Could you give back the listing below exactly, every line included?

- Material supplied:
──────────────────────────────

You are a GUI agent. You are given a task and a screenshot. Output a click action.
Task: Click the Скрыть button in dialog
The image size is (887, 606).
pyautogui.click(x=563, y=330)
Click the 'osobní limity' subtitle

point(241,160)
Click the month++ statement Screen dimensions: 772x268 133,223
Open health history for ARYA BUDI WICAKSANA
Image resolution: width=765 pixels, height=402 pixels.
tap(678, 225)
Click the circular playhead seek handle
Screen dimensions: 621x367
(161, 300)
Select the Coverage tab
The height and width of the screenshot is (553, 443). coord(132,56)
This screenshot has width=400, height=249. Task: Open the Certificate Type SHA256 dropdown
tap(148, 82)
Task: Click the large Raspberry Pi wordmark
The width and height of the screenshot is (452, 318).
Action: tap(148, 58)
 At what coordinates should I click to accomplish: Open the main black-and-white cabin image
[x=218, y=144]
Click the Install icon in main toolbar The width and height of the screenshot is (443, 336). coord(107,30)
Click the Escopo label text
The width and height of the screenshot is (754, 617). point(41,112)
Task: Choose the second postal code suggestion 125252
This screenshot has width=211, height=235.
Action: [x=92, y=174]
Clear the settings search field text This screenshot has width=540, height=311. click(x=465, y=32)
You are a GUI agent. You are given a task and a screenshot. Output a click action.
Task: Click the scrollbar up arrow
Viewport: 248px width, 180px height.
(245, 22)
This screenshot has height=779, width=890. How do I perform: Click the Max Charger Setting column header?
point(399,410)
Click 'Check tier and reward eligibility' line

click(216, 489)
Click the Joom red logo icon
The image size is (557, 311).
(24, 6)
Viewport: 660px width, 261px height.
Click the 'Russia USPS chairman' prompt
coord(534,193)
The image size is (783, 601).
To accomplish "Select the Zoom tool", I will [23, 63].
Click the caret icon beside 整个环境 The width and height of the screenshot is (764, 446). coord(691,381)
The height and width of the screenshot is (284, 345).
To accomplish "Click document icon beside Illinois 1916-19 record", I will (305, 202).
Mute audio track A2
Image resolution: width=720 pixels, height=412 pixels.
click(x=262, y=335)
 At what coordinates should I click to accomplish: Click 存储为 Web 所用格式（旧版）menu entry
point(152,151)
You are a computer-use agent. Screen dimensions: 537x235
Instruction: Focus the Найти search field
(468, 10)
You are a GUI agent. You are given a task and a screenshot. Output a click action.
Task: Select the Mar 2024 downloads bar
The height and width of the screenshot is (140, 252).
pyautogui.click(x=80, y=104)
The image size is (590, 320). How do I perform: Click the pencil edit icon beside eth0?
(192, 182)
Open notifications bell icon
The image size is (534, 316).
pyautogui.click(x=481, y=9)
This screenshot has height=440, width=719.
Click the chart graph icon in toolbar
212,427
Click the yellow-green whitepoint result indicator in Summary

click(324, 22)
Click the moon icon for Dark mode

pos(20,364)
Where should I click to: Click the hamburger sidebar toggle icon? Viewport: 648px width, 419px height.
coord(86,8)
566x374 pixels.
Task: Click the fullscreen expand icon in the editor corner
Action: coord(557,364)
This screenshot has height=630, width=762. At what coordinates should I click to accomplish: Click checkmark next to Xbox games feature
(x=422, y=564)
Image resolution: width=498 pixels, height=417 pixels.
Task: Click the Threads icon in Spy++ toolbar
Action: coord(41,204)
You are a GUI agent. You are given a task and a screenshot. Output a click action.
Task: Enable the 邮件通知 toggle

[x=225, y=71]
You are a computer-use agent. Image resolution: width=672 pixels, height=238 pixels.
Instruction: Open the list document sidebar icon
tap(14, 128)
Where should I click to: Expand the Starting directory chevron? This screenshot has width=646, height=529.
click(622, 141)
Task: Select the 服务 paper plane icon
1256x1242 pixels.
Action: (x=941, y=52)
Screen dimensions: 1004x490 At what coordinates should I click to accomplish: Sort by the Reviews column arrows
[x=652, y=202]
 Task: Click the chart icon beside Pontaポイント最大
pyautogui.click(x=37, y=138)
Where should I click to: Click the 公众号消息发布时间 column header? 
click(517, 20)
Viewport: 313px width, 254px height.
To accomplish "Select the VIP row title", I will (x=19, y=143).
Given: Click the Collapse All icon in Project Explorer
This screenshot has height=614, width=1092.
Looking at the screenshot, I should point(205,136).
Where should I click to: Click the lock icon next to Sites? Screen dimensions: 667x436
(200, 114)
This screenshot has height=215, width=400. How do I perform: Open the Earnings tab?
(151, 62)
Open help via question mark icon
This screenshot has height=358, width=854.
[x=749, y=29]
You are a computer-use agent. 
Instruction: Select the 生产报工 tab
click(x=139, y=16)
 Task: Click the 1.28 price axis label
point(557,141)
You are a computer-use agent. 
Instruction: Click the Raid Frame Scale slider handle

──────────────────────────────

- Solution for this exercise:
You are a GUI agent. You are given a task and a screenshot. Output a click action.
Task: Click the Скрыть button in dialog
The image size is (887, 606).
pyautogui.click(x=563, y=330)
Click the 'osobní limity' subtitle

point(241,160)
Click the month++ statement Screen dimensions: 772x268 133,223
Open health history for ARYA BUDI WICAKSANA
Image resolution: width=765 pixels, height=402 pixels.
tap(678, 225)
Click the circular playhead seek handle
Screen dimensions: 621x367
(161, 300)
Select the Coverage tab
The height and width of the screenshot is (553, 443). coord(132,56)
This screenshot has width=400, height=249. Task: Open the Certificate Type SHA256 dropdown
tap(148, 82)
Task: Click the large Raspberry Pi wordmark
The width and height of the screenshot is (452, 318).
Action: tap(148, 58)
 At what coordinates should I click to accomplish: Open the main black-and-white cabin image
[x=218, y=144]
Click the Install icon in main toolbar The width and height of the screenshot is (443, 336). coord(107,30)
Click the Escopo label text
The width and height of the screenshot is (754, 617). point(41,112)
Task: Choose the second postal code suggestion 125252
This screenshot has width=211, height=235.
Action: [x=92, y=174]
Clear the settings search field text This screenshot has width=540, height=311. click(x=465, y=32)
You are a GUI agent. You are given a task and a screenshot. Output a click action.
Task: Click the scrollbar up arrow
Viewport: 248px width, 180px height.
(245, 22)
This screenshot has height=779, width=890. How do I perform: Click the Max Charger Setting column header?
point(399,410)
Click 'Check tier and reward eligibility' line

click(216, 489)
Click the Joom red logo icon
The image size is (557, 311).
(24, 6)
Viewport: 660px width, 261px height.
Click the 'Russia USPS chairman' prompt
coord(534,193)
The image size is (783, 601).
To accomplish "Select the Zoom tool", I will [23, 63].
Click the caret icon beside 整个环境 The width and height of the screenshot is (764, 446). coord(691,381)
The height and width of the screenshot is (284, 345).
To accomplish "Click document icon beside Illinois 1916-19 record", I will (305, 202).
Mute audio track A2
Image resolution: width=720 pixels, height=412 pixels.
click(x=262, y=335)
 At what coordinates should I click to accomplish: Click 存储为 Web 所用格式（旧版）menu entry
point(152,151)
You are a computer-use agent. Screen dimensions: 537x235
Instruction: Focus the Найти search field
(468, 10)
You are a GUI agent. You are given a task and a screenshot. Output a click action.
Task: Select the Mar 2024 downloads bar
The height and width of the screenshot is (140, 252).
pyautogui.click(x=80, y=104)
The image size is (590, 320). How do I perform: Click the pencil edit icon beside eth0?
(192, 182)
Open notifications bell icon
The image size is (534, 316).
pyautogui.click(x=481, y=9)
This screenshot has height=440, width=719.
Click the chart graph icon in toolbar
212,427
Click the yellow-green whitepoint result indicator in Summary

click(324, 22)
Click the moon icon for Dark mode

pos(20,364)
Where should I click to: Click the hamburger sidebar toggle icon? Viewport: 648px width, 419px height.
coord(86,8)
566x374 pixels.
Task: Click the fullscreen expand icon in the editor corner
Action: coord(557,364)
This screenshot has height=630, width=762. At what coordinates should I click to accomplish: Click checkmark next to Xbox games feature
(x=422, y=564)
Image resolution: width=498 pixels, height=417 pixels.
Task: Click the Threads icon in Spy++ toolbar
Action: coord(41,204)
You are a GUI agent. You are given a task and a screenshot. Output a click action.
Task: Enable the 邮件通知 toggle

[x=225, y=71]
You are a computer-use agent. Image resolution: width=672 pixels, height=238 pixels.
Instruction: Open the list document sidebar icon
tap(14, 128)
Where should I click to: Expand the Starting directory chevron? This screenshot has width=646, height=529.
click(622, 141)
Task: Select the 服务 paper plane icon
1256x1242 pixels.
Action: (x=941, y=52)
Screen dimensions: 1004x490 At what coordinates should I click to accomplish: Sort by the Reviews column arrows
[x=652, y=202]
 Task: Click the chart icon beside Pontaポイント最大
pyautogui.click(x=37, y=138)
Where should I click to: Click the 公众号消息发布时间 column header? 
click(517, 20)
Viewport: 313px width, 254px height.
To accomplish "Select the VIP row title", I will (x=19, y=143).
Given: Click the Collapse All icon in Project Explorer
This screenshot has height=614, width=1092.
Looking at the screenshot, I should point(205,136).
Where should I click to: Click the lock icon next to Sites? Screen dimensions: 667x436
(200, 114)
This screenshot has height=215, width=400. How do I perform: Open the Earnings tab?
(151, 62)
Open help via question mark icon
This screenshot has height=358, width=854.
[x=749, y=29]
You are a computer-use agent. 
Instruction: Select the 生产报工 tab
click(x=139, y=16)
 Task: Click the 1.28 price axis label
point(557,141)
You are a computer-use agent. 
Instruction: Click the Raid Frame Scale slider handle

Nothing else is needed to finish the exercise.